They looked so very happy.  He was holding her from behind, swaying to the music coming from the band playing on the outdoor stage ahead of them.  She would turn to him and they would kiss a bit, hug one another and then dance together some more.  They were probably in their early to mid twenties and it was a pleasure to watch them. 

I wanted to go talk to them, find out their story, and ask how they met and how long they had been a couple.  I didn’t.  I was with some dear friends and didn’t want to leave the wonderful spot that I was in listening to the same great band while I was soaking up the sun and the love from the friendship circle that I was with.

Why is it that some people so easily find a great partner while others seem to be in a holding pattern, circling around and around, never really finding a place to land…or someone to land on?  Grin.    Is it really as some say, that only thin and beautiful women get to have the dating/loving fun?  I hear so many women saying that they need to lose weight.  And when I ask them what losing weight would do for them, their answers are pretty standard.

“I could have a boyfriend if I were thinner.”

“I would have better self-esteem.”

“Fat people can’t get a good job.”

“I could have better clothes, nothing for fat people looks good.”

The list is long and distinguished and I am always willing to listen.  And then lovingly, am always willing to give the advice that I am CERTAIN they want from me.  Ok, so maybe not everyone is looking for my advice, but I generally offer it anyhow.

I like to say that you can hang anything on “THE FAT TREE”, but it is pretty crazy.  You know it, right?  The fat tree:  If I were thinner I would have better clothes, a better job, better sex, better friends, better anything.  So they hang everything on the “Fat Tree.”  And the tree shakes and shudders under the weight of all of the crap hung on it.

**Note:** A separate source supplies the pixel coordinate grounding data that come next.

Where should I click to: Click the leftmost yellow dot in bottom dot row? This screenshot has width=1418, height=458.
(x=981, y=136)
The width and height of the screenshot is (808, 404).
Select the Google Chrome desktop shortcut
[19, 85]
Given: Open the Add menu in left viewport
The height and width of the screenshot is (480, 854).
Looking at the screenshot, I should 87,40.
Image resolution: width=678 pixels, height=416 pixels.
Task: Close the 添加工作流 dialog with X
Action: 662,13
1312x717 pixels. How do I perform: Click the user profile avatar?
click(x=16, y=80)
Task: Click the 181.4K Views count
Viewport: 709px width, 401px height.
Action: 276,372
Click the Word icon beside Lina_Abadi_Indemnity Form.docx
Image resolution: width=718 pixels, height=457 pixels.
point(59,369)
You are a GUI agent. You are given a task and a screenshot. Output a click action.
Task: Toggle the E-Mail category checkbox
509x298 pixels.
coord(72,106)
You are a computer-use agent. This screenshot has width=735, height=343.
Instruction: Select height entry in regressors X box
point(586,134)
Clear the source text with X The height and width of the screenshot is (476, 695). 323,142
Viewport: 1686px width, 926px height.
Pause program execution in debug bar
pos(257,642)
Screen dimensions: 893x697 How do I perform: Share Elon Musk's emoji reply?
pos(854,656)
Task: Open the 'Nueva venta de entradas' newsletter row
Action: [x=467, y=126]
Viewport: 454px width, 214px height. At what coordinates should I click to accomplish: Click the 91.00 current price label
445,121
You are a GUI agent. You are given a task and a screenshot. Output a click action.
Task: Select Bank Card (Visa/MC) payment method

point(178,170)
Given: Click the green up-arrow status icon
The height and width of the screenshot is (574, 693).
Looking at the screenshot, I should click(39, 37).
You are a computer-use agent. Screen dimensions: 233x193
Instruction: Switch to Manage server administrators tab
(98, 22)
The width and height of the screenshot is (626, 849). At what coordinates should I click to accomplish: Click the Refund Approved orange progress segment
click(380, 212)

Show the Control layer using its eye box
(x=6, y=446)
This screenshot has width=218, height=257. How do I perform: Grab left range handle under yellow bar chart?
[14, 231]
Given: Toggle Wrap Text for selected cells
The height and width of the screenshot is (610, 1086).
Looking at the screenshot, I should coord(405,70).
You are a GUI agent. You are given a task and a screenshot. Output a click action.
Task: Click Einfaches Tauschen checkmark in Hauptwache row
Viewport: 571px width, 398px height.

The reality is, when most of these people shed the weight, they discover that the thing that they most wanted to blame all of this on, the weight, was not really the culprit.  Hmmmm.  And if you are not fat, there are lots of other things that get hung on a tree as we try to blame our “lack” on something.  A short tree, a poor tree, and I’m not so smart tree, a bad upbringing tree…you get my drift.

Stop waiting.  Start living.  Right now.  Date.  Create.  Get motivated.  Take a deep breath and DO.   Whatever it is that you have really been wanting to do…just get out and do it.  Take a chance.  Be brave.  Tell yourself that there is no such thing as failure. 

I was reading on my Facebook page someone speaking about how horrible her life is.  She wondered aloud, could it possibly get any worse?  Then a few posts later, I see that she is battling a raging headache.  And the day before that, she had been sick.  And I thought that this is what happens to many of us.  We talk ourselves right into being miserable. 

If this is true…I believe that we can talk ourselves right into being amazing!  Try it. 

Oh, by the way.  The couple at the beginning of this post?  You may have had a vision conjured up in your mind about what they looked like.  I can assure you, you may have been wrong.  She was at least a full head taller than him.  And when he was standing behind her, you would not even have been able to see him.  She was a beautiful large girl and he was a darling smaller man.  She had to lower her head pretty far for him to be able to kiss her.  He would reach up and take her face in his hands and gently bring her down so he could love her.  It was a beautiful sight.  She loved him and he her.  And nothing else mattered. 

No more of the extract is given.